Hi, I am using beta version with assistant.
I did the implementation as mentioned in documentation but I have very high promt_tokens usage. I use same thread to run messages and promt_tokens getting higher in each run. Please help
here is my code to get response:
private async runThreadByAssistant(threadId: string): Promise<any> {
const run = await this.openai.beta.threads.runs.create(threadId, {
assistant_id: 'asst_3123213'
});
return run;
}
public async getResponse(threadId: string): Promise<any> {
let run = await this.runThreadByAssistant(threadId);
while (['queued', 'in_progress', 'cancelling'].includes(run.status)) {
await new Promise(resolve => setTimeout(resolve, 1000)); // Wait for 1 second
run = await this.openai.beta.threads.runs.retrieve(
run.thread_id,
run.id
);
}
let response:any;
if (run.status === 'completed') {
const messages = await this.openai.beta.threads.messages.list(
run.thread_id,
{order:"desc", limit:1}
);
response = messages.data[0].content[0]
} else {
response = run.status;
}
return response;
}
There are many ways that Assistants, which is a free-running iterative agent, will consume model tokens beyond just your input and output. You can’t absolutely understand or control what happens within the opaque operations.

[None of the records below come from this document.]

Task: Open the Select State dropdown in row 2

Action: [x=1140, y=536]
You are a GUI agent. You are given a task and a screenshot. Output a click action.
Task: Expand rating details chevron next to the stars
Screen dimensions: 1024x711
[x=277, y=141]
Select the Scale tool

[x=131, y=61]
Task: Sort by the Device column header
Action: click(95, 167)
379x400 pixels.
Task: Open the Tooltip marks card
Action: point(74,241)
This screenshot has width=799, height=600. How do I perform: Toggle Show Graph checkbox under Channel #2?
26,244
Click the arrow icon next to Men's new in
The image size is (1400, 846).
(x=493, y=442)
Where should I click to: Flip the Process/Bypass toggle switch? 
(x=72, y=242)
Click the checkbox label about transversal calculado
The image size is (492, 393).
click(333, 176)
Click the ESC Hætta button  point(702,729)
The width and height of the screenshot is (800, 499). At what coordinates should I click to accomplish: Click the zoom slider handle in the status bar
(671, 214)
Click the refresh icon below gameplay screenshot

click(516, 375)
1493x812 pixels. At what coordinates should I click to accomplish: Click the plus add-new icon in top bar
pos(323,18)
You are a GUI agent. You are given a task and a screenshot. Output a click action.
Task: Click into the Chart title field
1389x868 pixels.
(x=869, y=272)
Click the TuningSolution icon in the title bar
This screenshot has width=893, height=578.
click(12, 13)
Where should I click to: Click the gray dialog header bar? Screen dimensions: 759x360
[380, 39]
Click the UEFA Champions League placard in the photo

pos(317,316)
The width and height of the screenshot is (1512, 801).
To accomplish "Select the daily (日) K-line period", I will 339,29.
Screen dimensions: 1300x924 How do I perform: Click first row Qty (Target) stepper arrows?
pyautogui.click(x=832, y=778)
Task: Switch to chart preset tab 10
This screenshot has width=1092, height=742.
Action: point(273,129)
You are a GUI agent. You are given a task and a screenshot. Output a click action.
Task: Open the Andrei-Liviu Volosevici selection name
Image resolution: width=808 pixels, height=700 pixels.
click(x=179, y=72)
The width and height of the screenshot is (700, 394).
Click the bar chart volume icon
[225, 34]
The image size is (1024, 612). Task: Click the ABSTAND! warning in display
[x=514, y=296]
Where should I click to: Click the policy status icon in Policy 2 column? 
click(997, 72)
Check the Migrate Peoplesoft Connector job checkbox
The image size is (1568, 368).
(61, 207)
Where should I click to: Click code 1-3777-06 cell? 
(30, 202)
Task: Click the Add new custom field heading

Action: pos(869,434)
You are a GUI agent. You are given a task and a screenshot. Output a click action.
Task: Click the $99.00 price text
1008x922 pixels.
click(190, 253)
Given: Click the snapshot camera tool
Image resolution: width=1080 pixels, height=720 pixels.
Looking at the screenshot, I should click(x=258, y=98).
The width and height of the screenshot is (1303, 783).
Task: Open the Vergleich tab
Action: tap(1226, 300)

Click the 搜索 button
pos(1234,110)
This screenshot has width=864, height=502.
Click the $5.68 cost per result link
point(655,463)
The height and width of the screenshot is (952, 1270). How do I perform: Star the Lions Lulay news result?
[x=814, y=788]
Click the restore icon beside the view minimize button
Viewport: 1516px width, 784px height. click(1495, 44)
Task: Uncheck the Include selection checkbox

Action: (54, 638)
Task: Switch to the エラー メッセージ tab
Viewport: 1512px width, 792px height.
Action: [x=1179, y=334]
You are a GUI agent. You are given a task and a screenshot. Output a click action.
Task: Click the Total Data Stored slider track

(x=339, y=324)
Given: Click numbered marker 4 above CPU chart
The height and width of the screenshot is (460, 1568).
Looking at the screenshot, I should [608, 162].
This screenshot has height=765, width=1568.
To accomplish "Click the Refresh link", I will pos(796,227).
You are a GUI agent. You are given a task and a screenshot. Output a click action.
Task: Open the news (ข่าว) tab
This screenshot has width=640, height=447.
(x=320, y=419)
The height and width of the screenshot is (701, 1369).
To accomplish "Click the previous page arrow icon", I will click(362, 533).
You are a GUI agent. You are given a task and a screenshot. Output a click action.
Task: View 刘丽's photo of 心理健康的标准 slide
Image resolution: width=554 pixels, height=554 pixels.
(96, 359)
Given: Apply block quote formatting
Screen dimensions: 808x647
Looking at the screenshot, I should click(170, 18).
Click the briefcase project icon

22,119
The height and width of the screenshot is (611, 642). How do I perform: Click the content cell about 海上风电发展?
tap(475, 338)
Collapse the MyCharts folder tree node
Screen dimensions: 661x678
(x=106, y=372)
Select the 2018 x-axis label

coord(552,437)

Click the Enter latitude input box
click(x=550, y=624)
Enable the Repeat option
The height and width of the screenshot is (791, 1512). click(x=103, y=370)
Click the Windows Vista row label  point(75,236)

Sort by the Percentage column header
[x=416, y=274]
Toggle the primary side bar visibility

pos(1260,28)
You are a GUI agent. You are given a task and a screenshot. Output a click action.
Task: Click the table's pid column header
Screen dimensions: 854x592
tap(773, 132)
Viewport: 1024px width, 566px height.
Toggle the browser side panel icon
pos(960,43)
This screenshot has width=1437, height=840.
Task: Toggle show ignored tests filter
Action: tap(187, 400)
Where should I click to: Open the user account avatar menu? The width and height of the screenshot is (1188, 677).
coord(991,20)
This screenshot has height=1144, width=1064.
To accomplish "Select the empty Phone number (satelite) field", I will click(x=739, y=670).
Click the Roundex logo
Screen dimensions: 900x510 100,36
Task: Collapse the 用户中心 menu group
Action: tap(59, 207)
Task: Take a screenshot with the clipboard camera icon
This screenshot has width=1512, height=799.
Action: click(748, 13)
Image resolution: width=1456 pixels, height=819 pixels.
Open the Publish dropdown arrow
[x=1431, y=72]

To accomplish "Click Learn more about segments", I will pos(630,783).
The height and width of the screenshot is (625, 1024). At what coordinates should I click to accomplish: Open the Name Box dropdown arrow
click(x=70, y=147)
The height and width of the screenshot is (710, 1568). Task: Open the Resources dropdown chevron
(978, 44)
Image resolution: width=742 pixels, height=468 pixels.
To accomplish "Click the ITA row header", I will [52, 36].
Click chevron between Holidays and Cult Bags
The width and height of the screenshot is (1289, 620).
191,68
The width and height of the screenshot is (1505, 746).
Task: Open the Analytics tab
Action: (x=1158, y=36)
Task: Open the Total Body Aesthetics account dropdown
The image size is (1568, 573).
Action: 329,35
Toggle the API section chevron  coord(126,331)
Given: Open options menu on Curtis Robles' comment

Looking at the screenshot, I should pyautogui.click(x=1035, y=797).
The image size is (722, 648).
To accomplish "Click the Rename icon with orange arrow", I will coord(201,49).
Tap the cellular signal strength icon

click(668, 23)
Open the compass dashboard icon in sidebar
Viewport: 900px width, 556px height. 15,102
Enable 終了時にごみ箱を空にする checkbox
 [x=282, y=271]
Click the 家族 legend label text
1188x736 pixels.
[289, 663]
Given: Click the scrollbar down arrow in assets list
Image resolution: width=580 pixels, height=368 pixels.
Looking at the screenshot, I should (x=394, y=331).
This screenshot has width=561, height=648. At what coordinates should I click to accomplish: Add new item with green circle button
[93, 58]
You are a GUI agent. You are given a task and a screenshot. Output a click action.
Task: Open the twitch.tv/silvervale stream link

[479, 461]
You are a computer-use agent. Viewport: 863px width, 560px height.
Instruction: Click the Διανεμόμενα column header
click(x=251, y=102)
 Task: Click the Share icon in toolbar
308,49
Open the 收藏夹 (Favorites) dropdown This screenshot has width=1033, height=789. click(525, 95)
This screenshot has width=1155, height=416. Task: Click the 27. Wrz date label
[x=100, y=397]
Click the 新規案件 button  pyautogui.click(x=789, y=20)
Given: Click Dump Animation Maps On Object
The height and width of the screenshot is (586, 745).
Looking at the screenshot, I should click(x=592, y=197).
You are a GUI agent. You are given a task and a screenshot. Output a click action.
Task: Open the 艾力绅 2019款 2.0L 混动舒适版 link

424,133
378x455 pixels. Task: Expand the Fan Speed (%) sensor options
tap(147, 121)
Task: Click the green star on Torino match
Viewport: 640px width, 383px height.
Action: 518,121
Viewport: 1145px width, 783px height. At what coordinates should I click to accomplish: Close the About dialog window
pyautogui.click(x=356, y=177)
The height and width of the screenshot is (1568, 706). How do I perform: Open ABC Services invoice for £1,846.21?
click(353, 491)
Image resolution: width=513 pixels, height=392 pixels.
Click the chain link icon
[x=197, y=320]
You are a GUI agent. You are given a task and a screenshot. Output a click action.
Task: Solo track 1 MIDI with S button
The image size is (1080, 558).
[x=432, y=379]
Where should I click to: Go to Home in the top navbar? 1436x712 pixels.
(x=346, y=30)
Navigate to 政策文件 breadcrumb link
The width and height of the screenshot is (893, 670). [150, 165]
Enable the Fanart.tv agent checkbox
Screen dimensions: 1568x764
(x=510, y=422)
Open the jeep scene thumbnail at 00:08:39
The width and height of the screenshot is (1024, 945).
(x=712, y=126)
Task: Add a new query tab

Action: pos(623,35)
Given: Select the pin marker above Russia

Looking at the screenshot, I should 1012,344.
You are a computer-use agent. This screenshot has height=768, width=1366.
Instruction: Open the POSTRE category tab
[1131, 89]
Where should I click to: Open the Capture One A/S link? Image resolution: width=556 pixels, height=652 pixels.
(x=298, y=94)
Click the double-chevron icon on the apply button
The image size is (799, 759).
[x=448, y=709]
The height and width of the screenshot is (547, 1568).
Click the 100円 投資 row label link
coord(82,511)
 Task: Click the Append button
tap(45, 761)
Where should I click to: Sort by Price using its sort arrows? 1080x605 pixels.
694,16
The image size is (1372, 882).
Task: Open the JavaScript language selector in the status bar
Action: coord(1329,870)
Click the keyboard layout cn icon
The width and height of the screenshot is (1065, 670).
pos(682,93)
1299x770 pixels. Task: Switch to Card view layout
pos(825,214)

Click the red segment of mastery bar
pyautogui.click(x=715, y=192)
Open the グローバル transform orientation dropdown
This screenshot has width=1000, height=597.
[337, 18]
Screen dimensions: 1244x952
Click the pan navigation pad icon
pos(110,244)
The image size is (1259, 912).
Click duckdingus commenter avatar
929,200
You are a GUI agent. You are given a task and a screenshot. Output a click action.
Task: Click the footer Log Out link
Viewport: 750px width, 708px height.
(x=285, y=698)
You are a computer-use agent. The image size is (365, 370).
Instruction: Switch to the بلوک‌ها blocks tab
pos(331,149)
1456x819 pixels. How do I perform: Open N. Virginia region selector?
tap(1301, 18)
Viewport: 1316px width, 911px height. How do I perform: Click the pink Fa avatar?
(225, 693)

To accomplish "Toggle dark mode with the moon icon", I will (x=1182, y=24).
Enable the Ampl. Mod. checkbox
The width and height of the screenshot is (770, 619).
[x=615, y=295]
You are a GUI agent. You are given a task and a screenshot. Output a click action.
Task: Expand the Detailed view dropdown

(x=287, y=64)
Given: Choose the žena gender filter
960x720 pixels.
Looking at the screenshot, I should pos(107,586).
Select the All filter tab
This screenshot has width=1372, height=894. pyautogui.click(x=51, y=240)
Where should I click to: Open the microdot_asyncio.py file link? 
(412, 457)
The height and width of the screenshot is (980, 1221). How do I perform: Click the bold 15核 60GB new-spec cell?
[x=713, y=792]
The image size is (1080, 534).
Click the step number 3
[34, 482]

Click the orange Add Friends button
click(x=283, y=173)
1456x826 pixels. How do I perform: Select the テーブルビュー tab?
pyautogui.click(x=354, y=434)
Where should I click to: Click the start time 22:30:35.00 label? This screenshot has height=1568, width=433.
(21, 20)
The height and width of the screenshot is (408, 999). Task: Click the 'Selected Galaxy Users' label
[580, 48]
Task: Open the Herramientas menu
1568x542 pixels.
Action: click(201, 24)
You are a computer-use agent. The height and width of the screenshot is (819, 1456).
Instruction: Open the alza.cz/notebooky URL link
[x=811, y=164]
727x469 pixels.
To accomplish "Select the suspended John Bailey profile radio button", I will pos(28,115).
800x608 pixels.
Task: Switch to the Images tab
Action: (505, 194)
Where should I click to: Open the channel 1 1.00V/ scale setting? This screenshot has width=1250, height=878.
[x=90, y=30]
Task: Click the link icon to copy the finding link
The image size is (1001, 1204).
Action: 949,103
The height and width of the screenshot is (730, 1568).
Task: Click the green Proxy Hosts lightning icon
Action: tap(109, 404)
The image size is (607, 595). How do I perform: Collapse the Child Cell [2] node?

@_j thank you for the information. it is wired that when I create new thread for each request the token usage is not that much however, when I use same thread and run multiple messages, in each run token usage getting higher.
I have a question, is there a limit to create thread(except requests limit)? I plan to create new thread for each my user’s request
The messages are saved in a thread, growing forever as long as the chat session continues, with the maximum that will be sent into the AI model each call being nearly the maximum context length of the model specified. You are not saving money by letting Assistants manage the conversation; you are maximizing the expense.
It is almost like they said “we made preloading of the input state take only milliseconds regardless of length, by degrading the model attention mechanism, now how can we maximize billing for something that costs little?”
Unless you have a specific use that you simply can’t code yourself, chat completions and direct model interaction is preferable.
There is no limit given to the number of threads that can be created per organization. You really can’t “create a new thread for each request” unless you want to discard everything the AI said previously to give a chatbot no memory.
It’s not transparent on how the tokens are calculated using assistant. I have a 300KB JSON, containing title, URL and context attributes, uploaded to assistant and asked two questions:
Is the product GDPR compliance? (868 tokens)
What are the available plans and features? (33,253 tokens)
33K tokens is almost close to $1 per message, it’s more expensive that Satellite messaging.
I have compared the token usage and quality of answers by uploading the embedding of the 300KB JSON to vector DB, get the search result context from vector DB and pass it to chat completion for answer.
Is the product GDPR compliance? (2,109 tokens)
What are the available plans and features? (2,217 tokens)
The vector search for sure having less token usage since it’s using chat completion to refine the result context from vector search. However the quality of the answer is not as smart as Assistant.
I might end up choosing the later option which is creating our own assistant, storing the embedding in third party vector DB. The answer is not as great as assistant but at least the token usage is somewhat reasonable.
for me the problem is solved when I use new version.
let run = await openai.beta.threads.runs.createAndPoll(
thread.id,
{
assistant_id: assistant.id,
instructions: "Please address the user as Jane Doe. The user has a premium account."
}
);
I don’t think so, I am using Assistant with streaming, plus retrieval/function calling. As @_j mentioned, creating new thread for every request will lower your cost, but it will leave the assistant no memory.
There is no reason to use Assistant this way. I can use chat completion + function calling or embedding to achieve the same purpose with even lower cost.